Als Alternative zu der von ihm bevorzugten Indexmanipulation hatte Jean-Claude Juncker vorgeschlagen, die Einkommen „konjunkturell“, das heißt erst einmal für zwei Jahre, nur bis zur doppelten Höhe des Mindestlohns anzupassen. Beim gegenwärtigen Index-Stand würde also kein Einkommen um mehr als 84,14 Euro erhöht.
Ende April hat sich die CSV für diese kurzfristig wirksame „Deckelung“ des Indexes ausgesprochen und sie „sozialer Index“ getauft. Allerdings ist sie weder für die Betriebe noch für die Lohnabhängigen und Rentner besonders sozial. Mittelständische Betriebe, Handwerk und Handel, die den meisten ihrer Beschäftigten weniger als den doppelten Mindestlohn oder 3 365,52 Euro zahlen, würden weiterhin zur vollen Indexanpassung gezwungen und so keinen Cent Lohnkosten sparen. Dagegen profitierten beispielsweise die Banken, die oft höhere Gehälter als den doppelten Mindestlohn zahlen und diese nur teilweise an die Inflation anpassen müssten. Für die Bezieher von Einkommen über dem doppelten Mindestlohn führte die Begrenzung zu Reallohnsenkungen, die um so ausgeprägter wären, je höher die Inflation stiege.
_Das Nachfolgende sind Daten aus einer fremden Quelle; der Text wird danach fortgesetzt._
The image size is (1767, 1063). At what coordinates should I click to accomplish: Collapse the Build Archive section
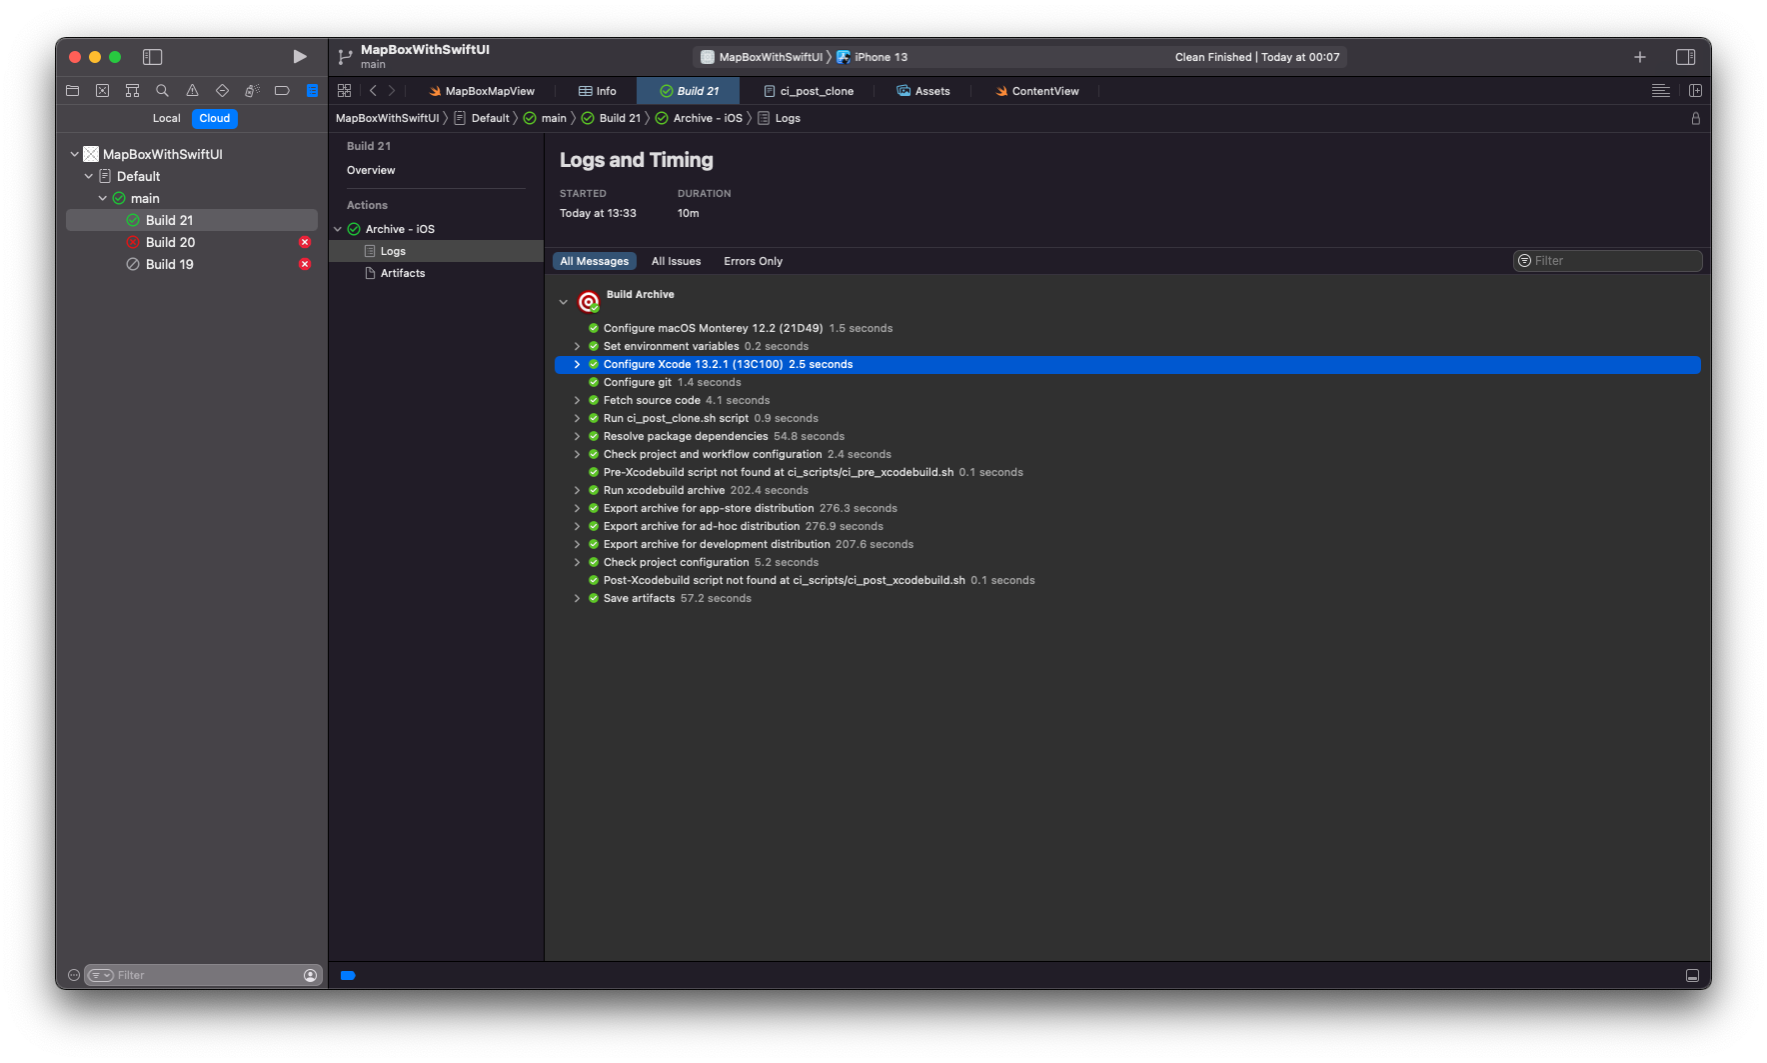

Trotzdem wird die CSV wird den meisten Gewerkschaften und Parteien vorhalten können, dass sie irgendwann einmal schon eine Höchstindextranche vorgeschlagen hatten. Allerdings hatten die meisten dies in Verbindung mit einer Mindesttranche verlangt, um daraus einen „sozialen Index“ zu machen. Dies war aber meist mit der Warnung vor einer schleichenden Umverteilung abgelehnt worden. Denn durch die Mindest-Tranchen würden die mittelständischen Betriebe mehr zahlen müssen und die Banken könnten durch die Höchst-Tranche sparen. Außerdem war gewarnt worden, dass es insbesondere in Zeiten hoher Inflation zu Reallohnerhöhungen niedriger und Reallohnkürzungen höherer Einkommen käme, so dass im Laufe der Indexanpassungen der Einkommensfächer verringert und die kollektivvertraglich ausgehandelte Lohnhierarchie zerstört würde, wo das Index-System doch nur dazu da sei, Gehälter und Renten vor der Geldentwertung zu schützen.
Die Regierung hatte schon vor 25 Jahren den Wirtschafts- und Sozialrat gebeten, die Idee einer maximalen Index-Tranche zu überprüfen. Nach drei Jahren Bedenkzeit hatte der Rat sie in seinem Gutachten vom 9. Dezember 1988 einstimmig abgelehnt. Denn er befürchtete zweigleisige Kollektivvertragsverhandlungen für Lohnkategorien mit vollem und mit teilweisem Inflationsausgleich und Dilemmata bei der Berechnung verschiedener Sozialleistungen.
Dass aber heute sogar der Handwerkerverband die „Deckelung“ unterstützt, obwohl er gar nicht davon profitiert, zeigt, dass es den Unternehmern inzwischen nur noch darum geht, dass in der Index-Frage überhaupt etwas geschieht.